* Compito da svolgere *
Raccogli ogni riga dei dati seguenti che contiene la parola "This". Tieni conto della differenza tra maiuscole e minuscole.

· · ·

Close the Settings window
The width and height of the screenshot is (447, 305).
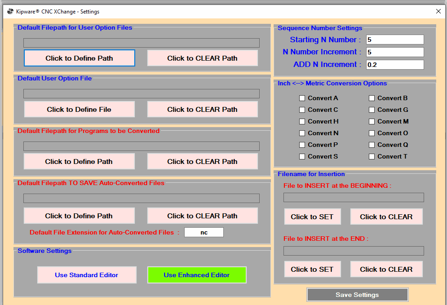pos(438,11)
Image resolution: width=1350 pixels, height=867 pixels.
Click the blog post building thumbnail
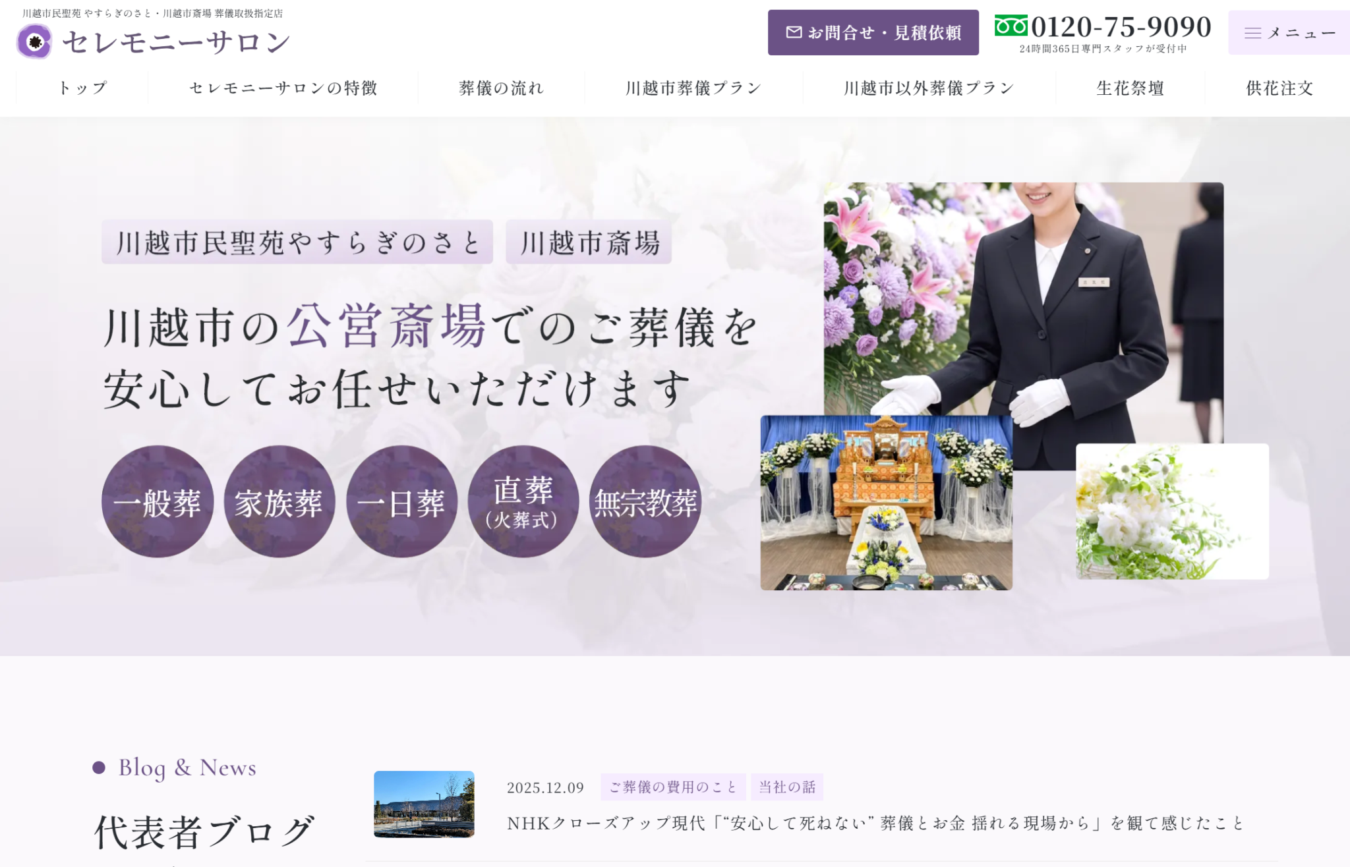(x=424, y=804)
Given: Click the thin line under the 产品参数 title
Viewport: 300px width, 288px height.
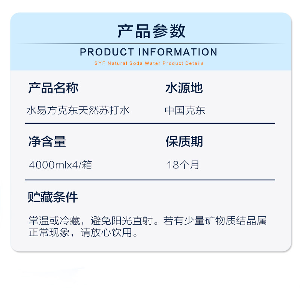Looking at the screenshot, I should [x=151, y=44].
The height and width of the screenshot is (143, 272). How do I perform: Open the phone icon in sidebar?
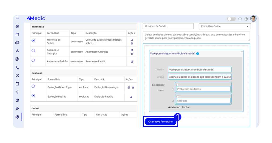pos(17,68)
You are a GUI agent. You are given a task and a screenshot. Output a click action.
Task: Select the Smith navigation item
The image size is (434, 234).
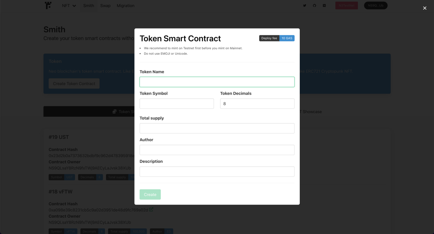[89, 6]
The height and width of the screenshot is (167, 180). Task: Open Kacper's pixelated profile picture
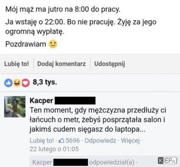[15, 107]
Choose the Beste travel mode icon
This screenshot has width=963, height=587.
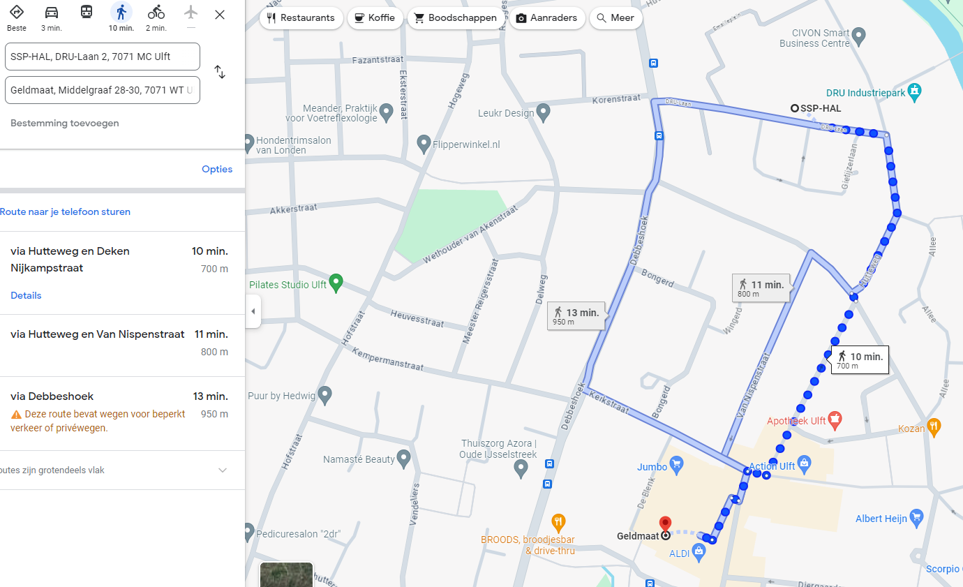(17, 13)
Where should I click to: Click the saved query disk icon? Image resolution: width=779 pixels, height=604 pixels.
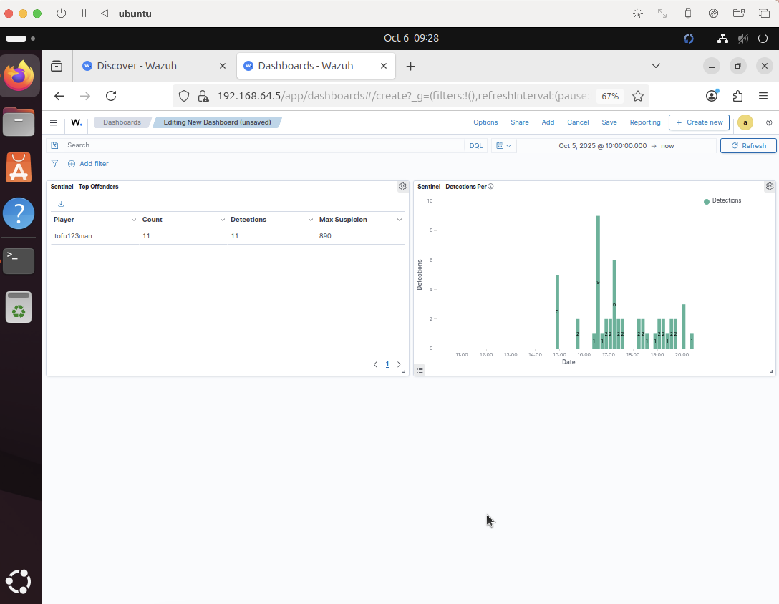pyautogui.click(x=54, y=146)
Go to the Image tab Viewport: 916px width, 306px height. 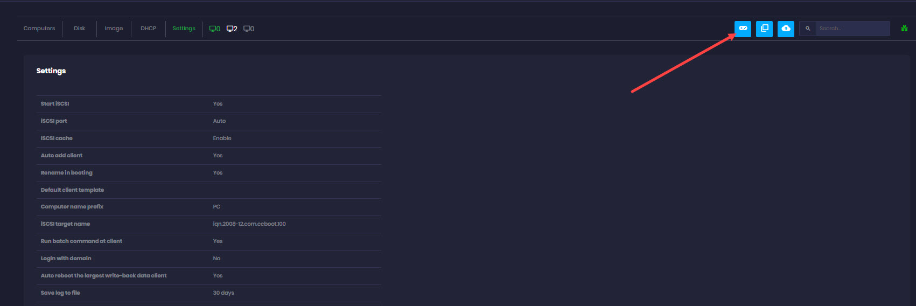click(x=114, y=29)
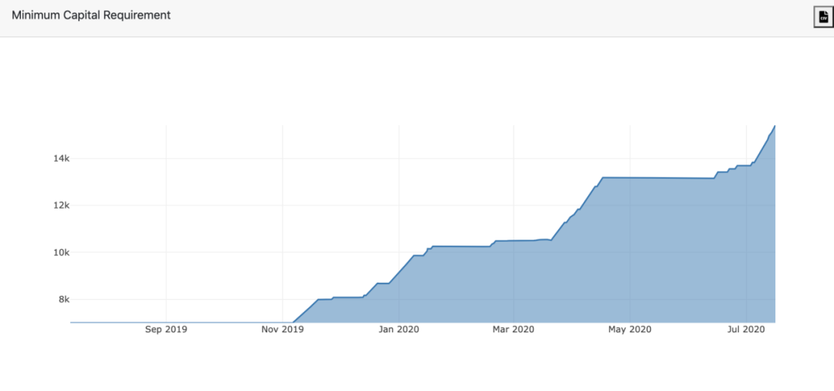Click the 14k y-axis label
Viewport: 834px width, 391px height.
tap(63, 158)
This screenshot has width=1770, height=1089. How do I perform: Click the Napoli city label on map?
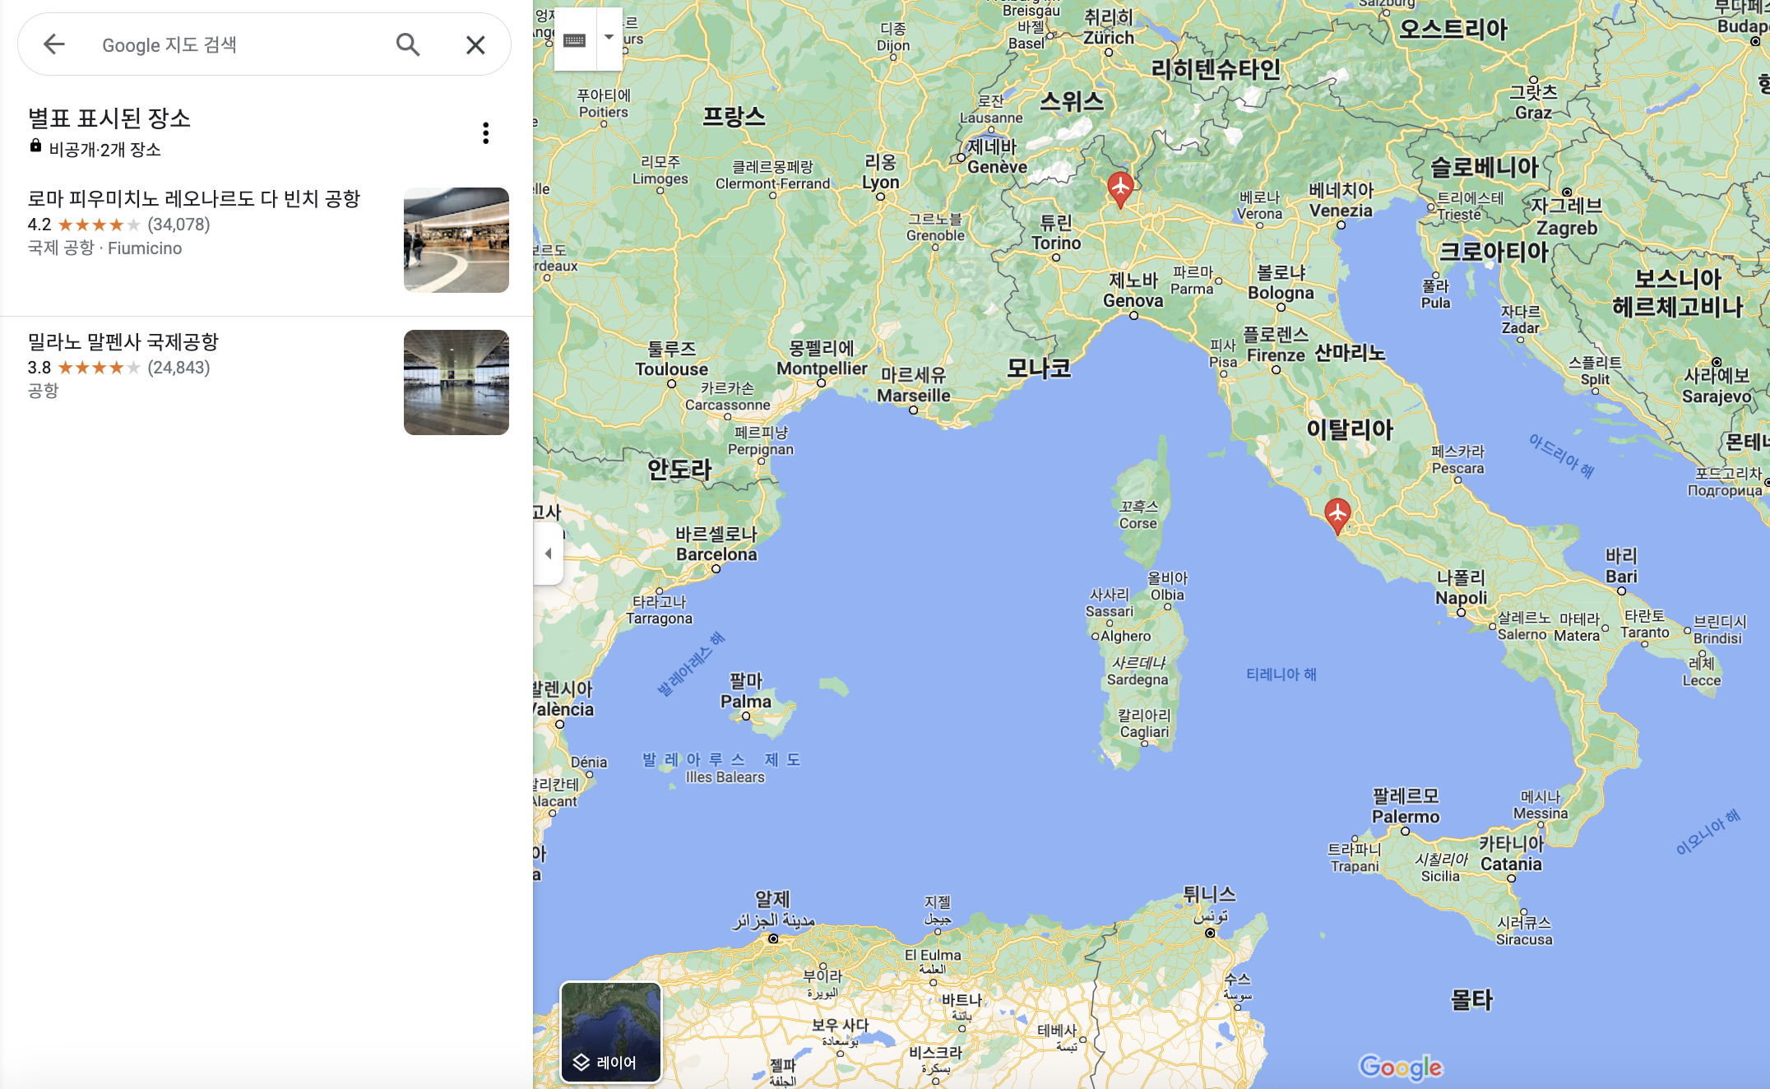click(x=1461, y=597)
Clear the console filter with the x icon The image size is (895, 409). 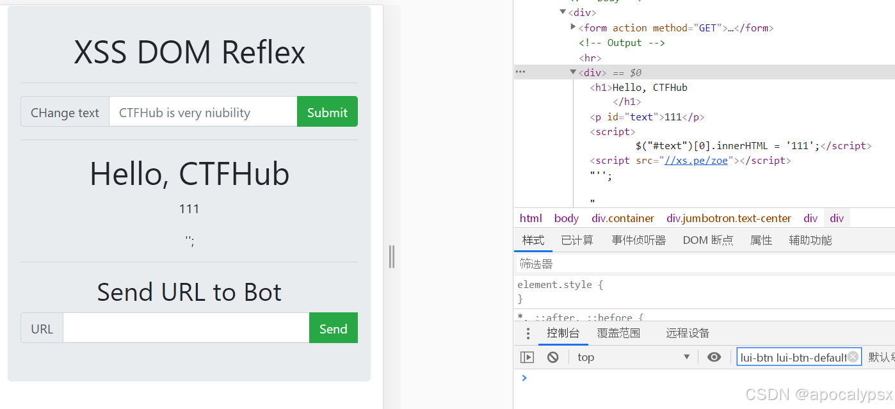click(x=853, y=356)
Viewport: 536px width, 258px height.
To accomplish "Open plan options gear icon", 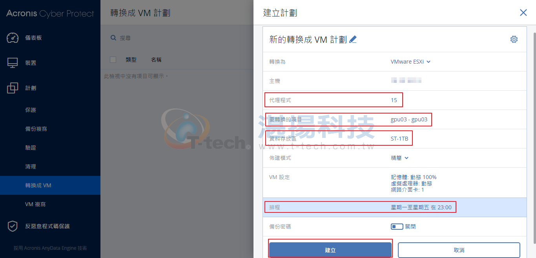I will pyautogui.click(x=514, y=39).
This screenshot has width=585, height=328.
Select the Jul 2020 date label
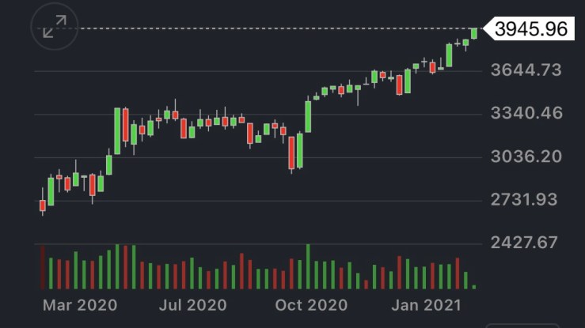195,304
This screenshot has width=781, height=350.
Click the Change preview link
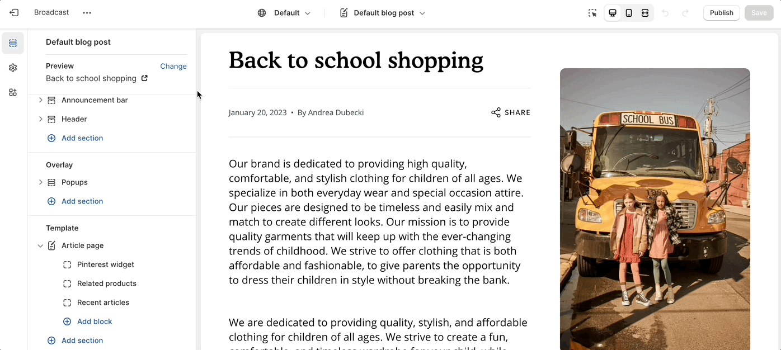tap(173, 66)
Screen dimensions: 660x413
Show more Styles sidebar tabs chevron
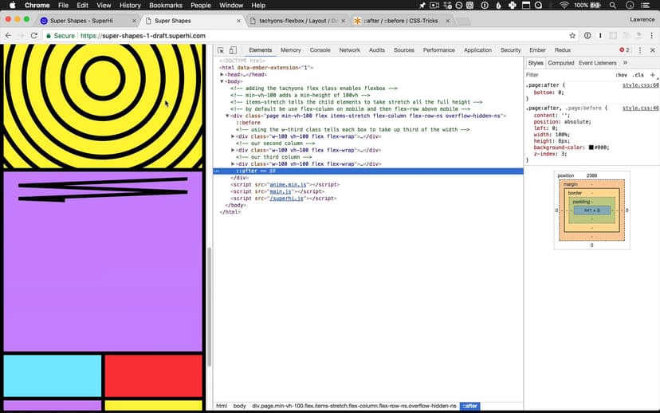[625, 62]
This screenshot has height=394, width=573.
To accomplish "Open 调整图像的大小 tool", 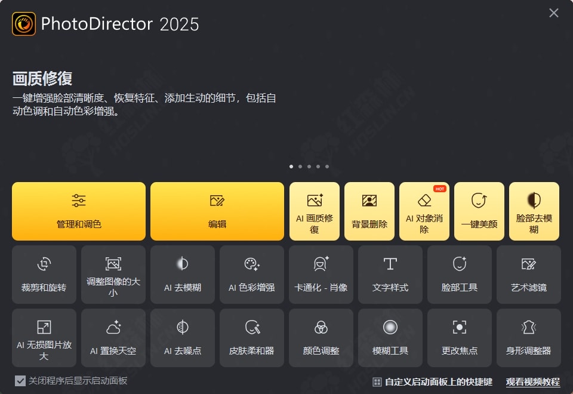I will click(113, 275).
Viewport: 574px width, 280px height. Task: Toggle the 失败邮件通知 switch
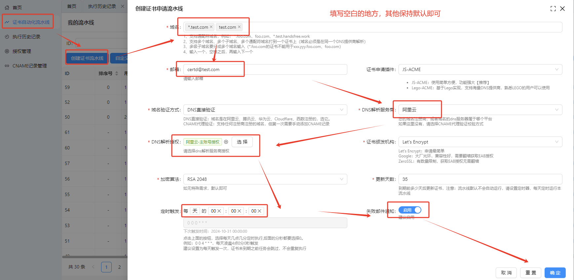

· · ·

* Soluzione del compito *
This screenshot has width=963, height=587.
This screenshot has width=1770, height=1089. How do I perform: Click the Napoli city label on map?
This screenshot has width=585, height=328.
This screenshot has width=781, height=350.
This screenshot has height=394, width=573.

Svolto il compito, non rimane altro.